"We've actually gotten some decent stuff from them so far. It could be just individuals who shop at Walmart or random people who want to support the drive," said Rob Harter, Christian Center of Park City Executive Director.
Food can be dropped off all week long, but Saturday is the big event. The Christian Center will have their truck in front of Walmart in Park City, and their trailer at the Walmart in Heber from 9 a.m. to 1 p.m. to collect food.
Not only is Zions First National Bank supporting the food drive with large barrels already overflowing with donated food, they have also recently presented a $25,000 check to the Christian Center, which is a local representative of the Utah Food Bank.
"Typically we think $5,000 or $10,000 is a nice gift, but $25,000 is way over the top," Harter said. "It's huge to get that much from any one individual. We have needs greater than that, but it's incredible."
He added that those who can't support the drive this week are welcome to come by the Christian Center to drop off food or just check out the food pantry, where they distribute food to those in the community who need it.
Donations are accepted at the Christian Center all year long, Monday to Saturday from 10 a.
With an ID residents from Park City and the surrounding communities can pick up two weeks worth of food twice a month. A small donation to the Christian Center is optional when picking food up.
Last year, the Christian Center distributed food to over 34,000 people. And the numbers are growing. Last month alone, they served about 3,000 people.

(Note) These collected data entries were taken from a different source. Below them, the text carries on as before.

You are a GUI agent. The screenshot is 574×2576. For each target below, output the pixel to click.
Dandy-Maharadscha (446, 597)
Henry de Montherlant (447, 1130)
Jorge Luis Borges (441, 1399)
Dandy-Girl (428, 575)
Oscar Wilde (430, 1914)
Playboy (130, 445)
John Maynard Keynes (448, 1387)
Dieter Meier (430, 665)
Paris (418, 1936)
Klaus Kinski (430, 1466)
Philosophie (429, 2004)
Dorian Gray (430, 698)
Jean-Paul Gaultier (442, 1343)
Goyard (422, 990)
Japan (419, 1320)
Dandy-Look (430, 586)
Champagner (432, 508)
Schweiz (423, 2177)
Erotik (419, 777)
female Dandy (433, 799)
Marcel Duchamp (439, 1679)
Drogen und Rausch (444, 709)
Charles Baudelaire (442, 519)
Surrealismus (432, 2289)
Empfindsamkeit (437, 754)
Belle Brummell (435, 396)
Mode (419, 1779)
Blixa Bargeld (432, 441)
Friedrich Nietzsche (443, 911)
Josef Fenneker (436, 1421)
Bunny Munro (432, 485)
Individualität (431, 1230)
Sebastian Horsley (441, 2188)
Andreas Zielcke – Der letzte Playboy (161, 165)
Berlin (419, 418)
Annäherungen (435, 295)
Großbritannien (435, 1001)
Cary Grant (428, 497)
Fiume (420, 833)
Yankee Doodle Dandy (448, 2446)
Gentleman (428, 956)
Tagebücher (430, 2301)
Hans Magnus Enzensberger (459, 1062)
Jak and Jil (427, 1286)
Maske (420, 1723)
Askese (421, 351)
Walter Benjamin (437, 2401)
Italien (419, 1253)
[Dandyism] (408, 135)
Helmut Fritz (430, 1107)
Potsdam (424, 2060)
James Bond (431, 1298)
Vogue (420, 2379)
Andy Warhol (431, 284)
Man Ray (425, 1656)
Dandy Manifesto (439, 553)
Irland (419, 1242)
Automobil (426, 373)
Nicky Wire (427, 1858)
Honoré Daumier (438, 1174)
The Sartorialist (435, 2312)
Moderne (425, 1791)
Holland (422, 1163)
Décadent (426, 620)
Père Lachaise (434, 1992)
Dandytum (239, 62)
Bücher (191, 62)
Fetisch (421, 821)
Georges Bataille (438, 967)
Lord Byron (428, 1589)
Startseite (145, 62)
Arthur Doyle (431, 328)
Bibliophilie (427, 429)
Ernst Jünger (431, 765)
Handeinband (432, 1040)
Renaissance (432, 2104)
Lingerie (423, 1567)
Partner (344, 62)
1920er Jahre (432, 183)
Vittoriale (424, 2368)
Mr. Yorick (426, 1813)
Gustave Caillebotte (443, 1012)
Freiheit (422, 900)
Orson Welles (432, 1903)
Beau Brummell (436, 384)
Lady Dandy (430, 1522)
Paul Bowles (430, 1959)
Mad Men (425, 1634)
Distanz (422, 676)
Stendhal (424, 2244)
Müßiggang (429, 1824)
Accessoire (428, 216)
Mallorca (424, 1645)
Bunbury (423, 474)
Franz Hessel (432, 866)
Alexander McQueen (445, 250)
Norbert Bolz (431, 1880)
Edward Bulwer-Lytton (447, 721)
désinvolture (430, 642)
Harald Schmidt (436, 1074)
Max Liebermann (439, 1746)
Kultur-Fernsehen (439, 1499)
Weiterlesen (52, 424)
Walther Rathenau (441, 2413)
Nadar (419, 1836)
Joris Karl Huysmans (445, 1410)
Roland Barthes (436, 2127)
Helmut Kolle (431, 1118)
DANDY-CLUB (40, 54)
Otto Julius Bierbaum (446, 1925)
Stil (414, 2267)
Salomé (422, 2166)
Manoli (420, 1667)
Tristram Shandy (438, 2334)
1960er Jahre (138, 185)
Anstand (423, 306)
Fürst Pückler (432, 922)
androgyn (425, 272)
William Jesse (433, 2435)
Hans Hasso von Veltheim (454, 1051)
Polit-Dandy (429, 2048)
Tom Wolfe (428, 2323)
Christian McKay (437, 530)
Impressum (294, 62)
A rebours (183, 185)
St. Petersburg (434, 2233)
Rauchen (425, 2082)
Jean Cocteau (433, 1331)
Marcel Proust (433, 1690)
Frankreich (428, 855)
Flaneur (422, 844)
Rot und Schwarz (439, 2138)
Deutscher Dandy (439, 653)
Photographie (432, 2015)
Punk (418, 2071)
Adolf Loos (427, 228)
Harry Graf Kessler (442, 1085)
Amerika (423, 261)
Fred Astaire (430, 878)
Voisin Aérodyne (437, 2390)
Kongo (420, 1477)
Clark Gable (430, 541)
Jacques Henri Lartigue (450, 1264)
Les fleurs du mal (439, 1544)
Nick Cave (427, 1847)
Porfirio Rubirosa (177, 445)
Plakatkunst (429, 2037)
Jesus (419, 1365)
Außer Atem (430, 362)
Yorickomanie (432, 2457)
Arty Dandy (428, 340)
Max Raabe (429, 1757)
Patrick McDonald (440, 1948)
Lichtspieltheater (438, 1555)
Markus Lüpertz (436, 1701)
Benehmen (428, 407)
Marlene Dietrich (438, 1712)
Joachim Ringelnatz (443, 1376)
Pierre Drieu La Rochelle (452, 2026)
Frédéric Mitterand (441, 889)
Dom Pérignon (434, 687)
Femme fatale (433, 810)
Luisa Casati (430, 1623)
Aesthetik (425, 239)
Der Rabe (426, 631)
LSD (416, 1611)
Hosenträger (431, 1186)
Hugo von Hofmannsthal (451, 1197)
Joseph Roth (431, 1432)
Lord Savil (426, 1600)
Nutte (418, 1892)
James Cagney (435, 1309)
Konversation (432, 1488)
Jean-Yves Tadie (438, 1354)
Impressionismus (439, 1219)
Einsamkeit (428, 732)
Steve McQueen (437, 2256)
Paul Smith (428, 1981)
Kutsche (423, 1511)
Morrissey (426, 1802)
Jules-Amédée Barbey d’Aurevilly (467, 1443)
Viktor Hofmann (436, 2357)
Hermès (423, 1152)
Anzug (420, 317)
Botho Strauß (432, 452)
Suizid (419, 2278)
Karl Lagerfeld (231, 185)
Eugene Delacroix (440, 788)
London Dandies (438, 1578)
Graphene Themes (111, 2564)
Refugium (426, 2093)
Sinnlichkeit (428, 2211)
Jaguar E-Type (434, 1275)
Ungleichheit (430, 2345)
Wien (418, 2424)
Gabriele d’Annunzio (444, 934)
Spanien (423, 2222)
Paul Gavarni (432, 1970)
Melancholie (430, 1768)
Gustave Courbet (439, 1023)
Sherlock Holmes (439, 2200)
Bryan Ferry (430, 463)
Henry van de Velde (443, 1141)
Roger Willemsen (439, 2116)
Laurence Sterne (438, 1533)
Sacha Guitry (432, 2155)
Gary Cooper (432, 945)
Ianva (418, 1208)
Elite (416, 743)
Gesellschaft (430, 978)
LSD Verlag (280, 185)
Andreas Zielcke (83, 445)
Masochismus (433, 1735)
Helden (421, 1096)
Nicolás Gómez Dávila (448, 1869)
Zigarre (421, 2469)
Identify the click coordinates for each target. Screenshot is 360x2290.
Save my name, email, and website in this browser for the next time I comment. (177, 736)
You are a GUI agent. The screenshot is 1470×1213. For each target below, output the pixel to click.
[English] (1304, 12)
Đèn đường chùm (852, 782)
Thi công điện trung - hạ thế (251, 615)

"I think a lot of people have the misnomer that it's a wealthy place and no one has need," Harter said. "But you would be amazed if you came around here and see there is so much need. It's an underground thing."
In the winter, the community gets an influx of international students and seasonal hotel and resort workers, which results in a spike of need at the food pantry. In the spring, there is another surge because the seasonal workers have lost their jobs and need food.
"But even in between spikes, the food need has remained high. We've seen very little drop off. It's just a steady stream for food," Harter said.
The Christian Center has also seen an increase in need among seniors on fixed incomes, and among residents in the surrounding areas, such as Coalville, Kamas and Heber.
Harter said the food drives are really beneficial because sometimes the Christian Center experiences dips in the amount of food donated by grocery stores so they have to supplement with more cans.
"The majority of the fresh food comes from grocery stores every day, and the food drives provide all the non-perishable food throughout the year," Harter said.